Journal Club: August 2016
Intensive Blood-Pressure Lowering in Patients with Acute Cerebral Hemorrhage (NCBI Link)
Author’s Question: what is the utility of rapidly lowering BP in patients with ICH?
Method: randomly assigned eligible participants with [spontaneous] intracerebral hemorrhage (volume, <60 cm3) and a Glasgow Coma Scale (GCS) score of 5 or more to a systolic blood-pressure target of 110 to 139 mm Hg (intensive treatment) or a target of 140 to 179 mm Hg (standard treatment) in order to test the superiority of intensive reduction of systolic blood pressure to standard reduction; intravenous nicardipine to lower blood pressure was administered within 4.5 hours after symptom onset. The primary outcome was death or disability (modified Rankin scale score of 4 to 6, on a scale ranging from 0 [no symptoms] to 6 [death]) at 3 months after randomization.
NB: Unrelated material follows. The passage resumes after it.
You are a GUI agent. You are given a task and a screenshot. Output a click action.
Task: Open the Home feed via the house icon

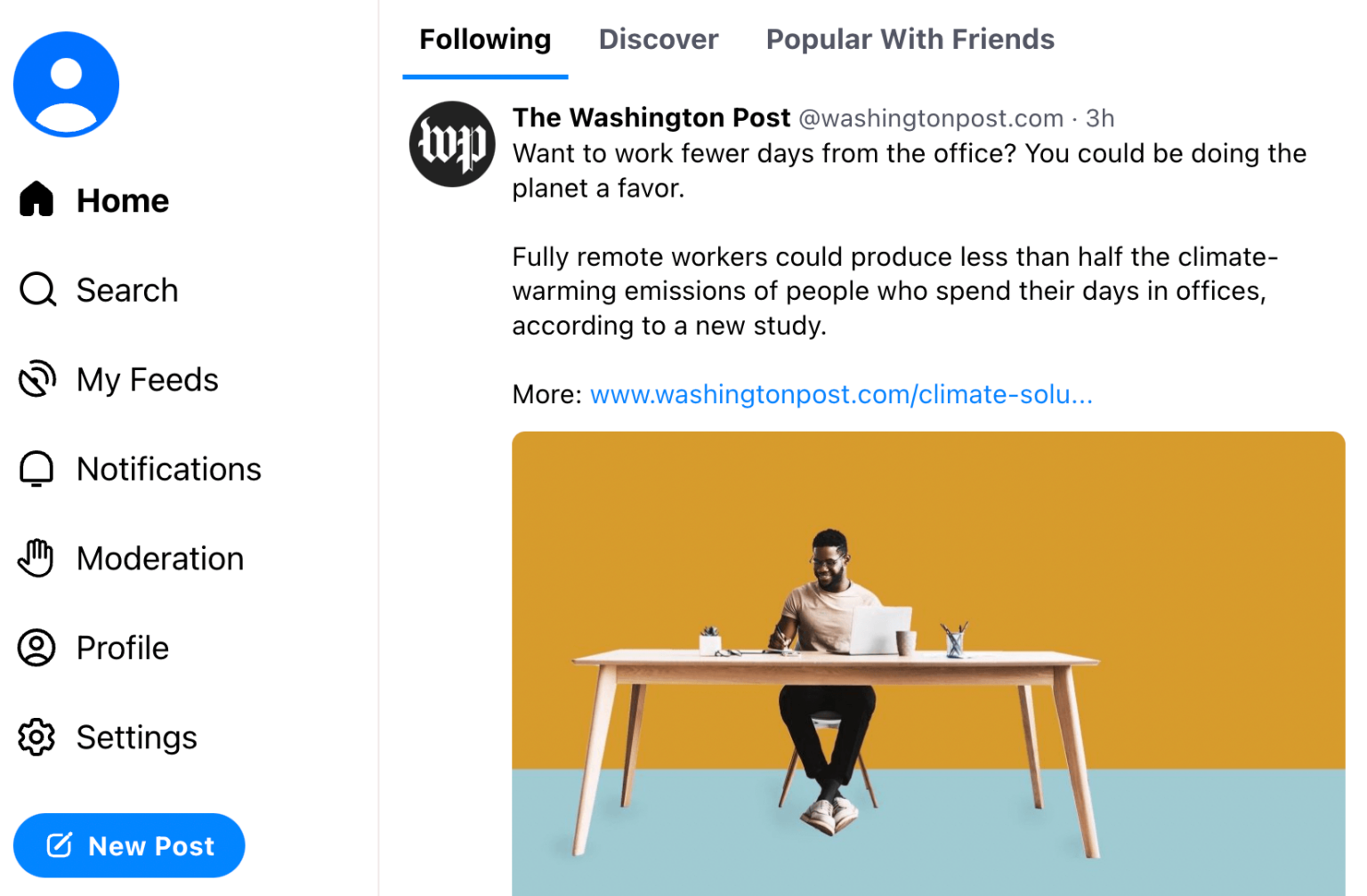pyautogui.click(x=36, y=199)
Results: primary outcome of death or disability was observed in:
38.7% of the participants (186 of 481) in the intensive treatment group
37.7% (181 of 480) in the standard-treatment group
(relative risk, 1.04; 95% confidence interval, 0.85 to 1.27; analysis was adjusted for age, initial GCS score, and presence or absence of intraventricular hemorrhage).
Serious adverse events occurring within 72 hours after randomization that were considered by the site investigator to be related to treatment were reported in 1.6% of the patients in the intensive treatment group and in 1.2% of those in the standard-treatment group.
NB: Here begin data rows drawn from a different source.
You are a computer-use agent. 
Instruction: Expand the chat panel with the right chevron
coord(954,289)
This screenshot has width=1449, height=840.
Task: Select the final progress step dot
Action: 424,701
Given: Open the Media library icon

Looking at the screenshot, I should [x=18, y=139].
Author’s Conclusion: treatment of participants with intracerebral hemorrhage to achieve a target systolic blood pressure of 110 to 139 mm Hg did not result in a lower rate of death or disability than standard reduction to a target of 140 to 179 mm Hg.
Discussion: limitations of the study were that pts were decreased to SBP of 180 prior to treatment group. There was also concern that more than 50% of the study was performed outside the country, questioning the generalizability to our population. There was a significant amount of participants in this study to validate the results.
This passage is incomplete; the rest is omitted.